Nu aan [bedrijfsnaam 3] geen aanbod in het minnelijk traject is gedaan en de schuldbemiddeling ook overigens niet op de juiste wijze is uitgevoerd, zal het dwangverzoek worden afgewezen.
De overige argumenten van de heer [naam]
4.9.
Omdat de rechtbank op grond van het voorgaande al tot afwijzing van het verzoek tot het opleggen van een dwangakkoord komt, kunnen de overige door de heer [naam] opgeworpen argumenten onbesproken blijven.
Op het WSNP-verzoek wordt in een apart vonnis beslist
4.10.
De heer en mevrouw [de heer en mevrouw] hebben op de zitting laten weten het verzoek om te worden toegelaten tot WSNP te handhaven als het verzoek tot het opleggen van een dwangakkoord wordt afgewezen.
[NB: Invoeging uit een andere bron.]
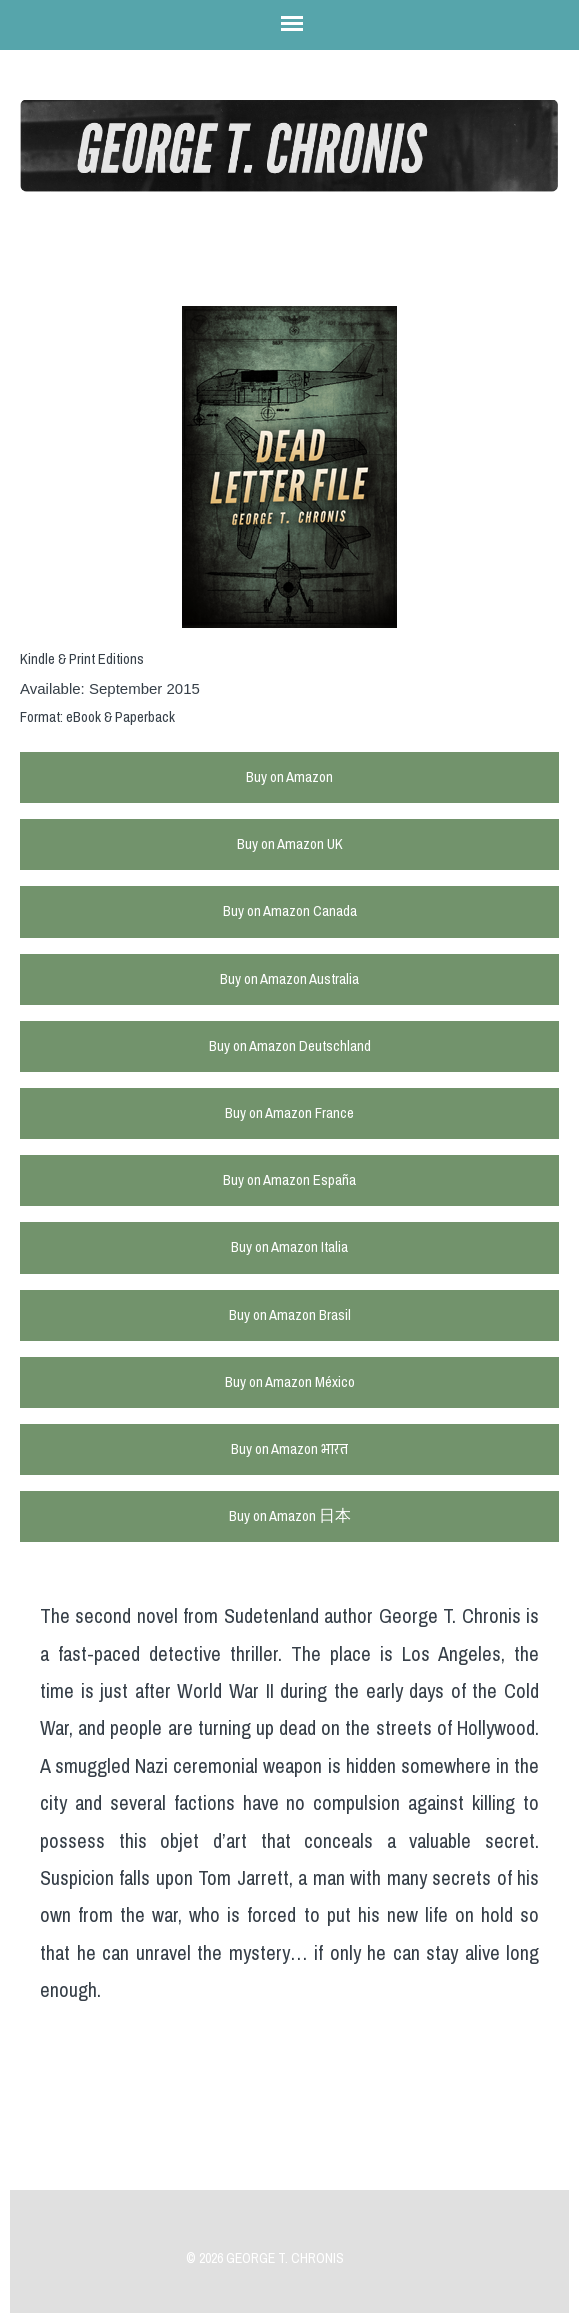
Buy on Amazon (289, 777)
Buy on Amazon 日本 (290, 1516)
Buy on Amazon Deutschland (290, 1046)
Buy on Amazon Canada (290, 911)
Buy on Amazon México (290, 1382)
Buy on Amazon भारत (289, 1449)
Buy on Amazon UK (290, 844)
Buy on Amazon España (289, 1180)
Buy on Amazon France (289, 1113)
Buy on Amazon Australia (289, 979)
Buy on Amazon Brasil (290, 1315)
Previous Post (303, 2156)
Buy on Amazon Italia (289, 1247)
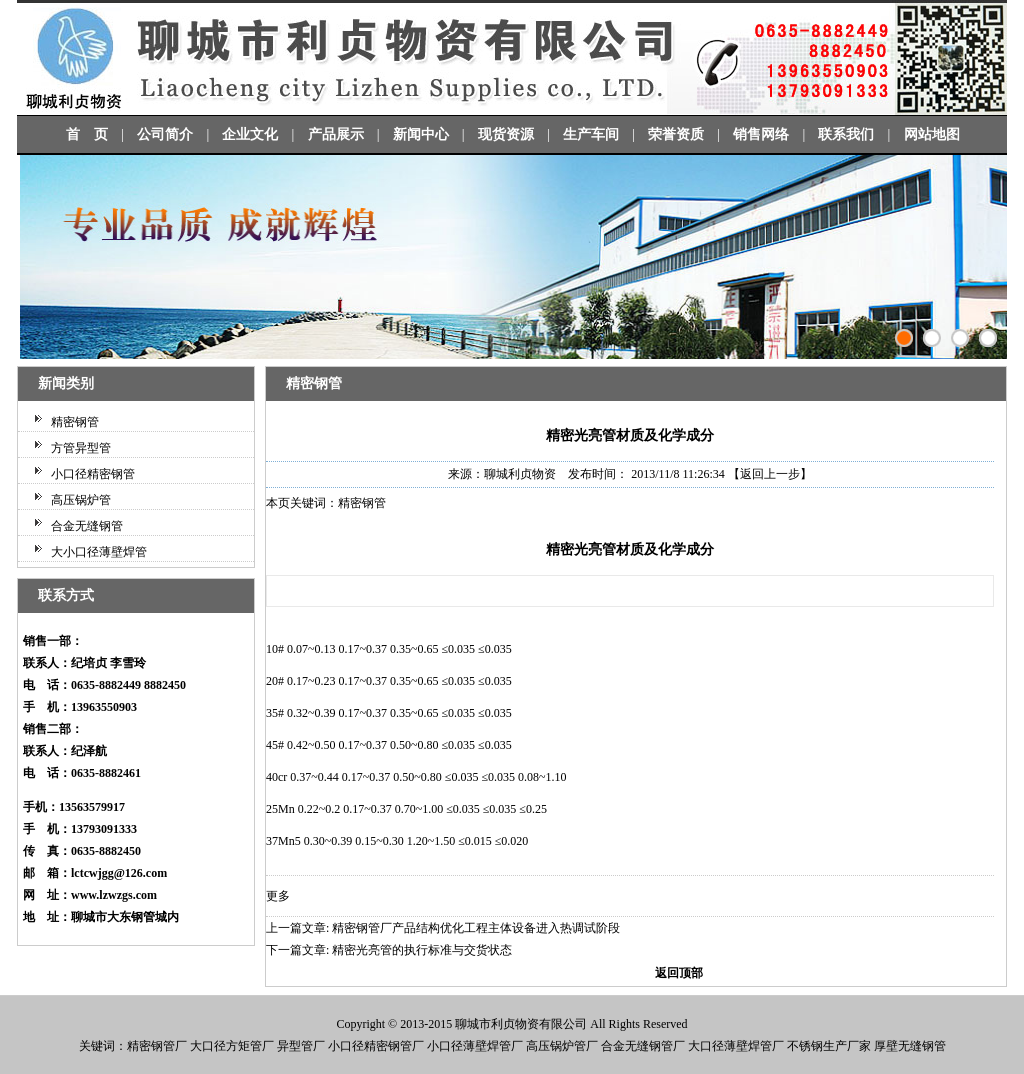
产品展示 (336, 134)
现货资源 (506, 134)
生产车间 (591, 134)
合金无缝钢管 (87, 526)
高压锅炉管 (81, 500)
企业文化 (250, 134)
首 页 (87, 134)
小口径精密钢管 (93, 474)
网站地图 (932, 134)
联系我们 (846, 134)
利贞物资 (515, 1024)
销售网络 (761, 134)
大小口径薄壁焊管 (99, 552)
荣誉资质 (676, 134)
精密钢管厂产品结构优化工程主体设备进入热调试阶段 (476, 928)
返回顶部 (679, 973)
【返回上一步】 (770, 474)
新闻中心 (421, 134)
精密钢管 (75, 422)
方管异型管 (81, 448)
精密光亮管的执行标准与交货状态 (422, 950)
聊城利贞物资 (520, 474)
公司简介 (165, 134)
De rechtbank zal op dat verzoek in een apart vonnis beslissen.

5.De beslissing

De rechtbank:
- wijst het verzoek tot het opleggen van een dwangakkoord af.
Dit is een beslissing van mr. A.C.M. Höppener, rechter, in samenwerking met mr. M.J.P. Vink, griffier. Deze beslissing is in het openbaar uitgesproken op 22 juli 2024.
Wat kunt u doen als u het niet eens bent met deze uitspraak?
Tegen deze uitspraak kan verzoeker gedurende acht dagen na de dag van deze uitspraak hoger beroep instellen. Dat kan door een advocaat een verzoekschrift in te laten dienen bij de griffie van het gerechtshof in Den Haag. Dit kan alleen indien het verzoek tot toepassing van de wettelijke schuldsaneringsregeling ook door de rechtbank is afgewezen en verzoeker tegelijk hoger beroep instelt tegen die afwijzing (art. 292 lid 3 Fw).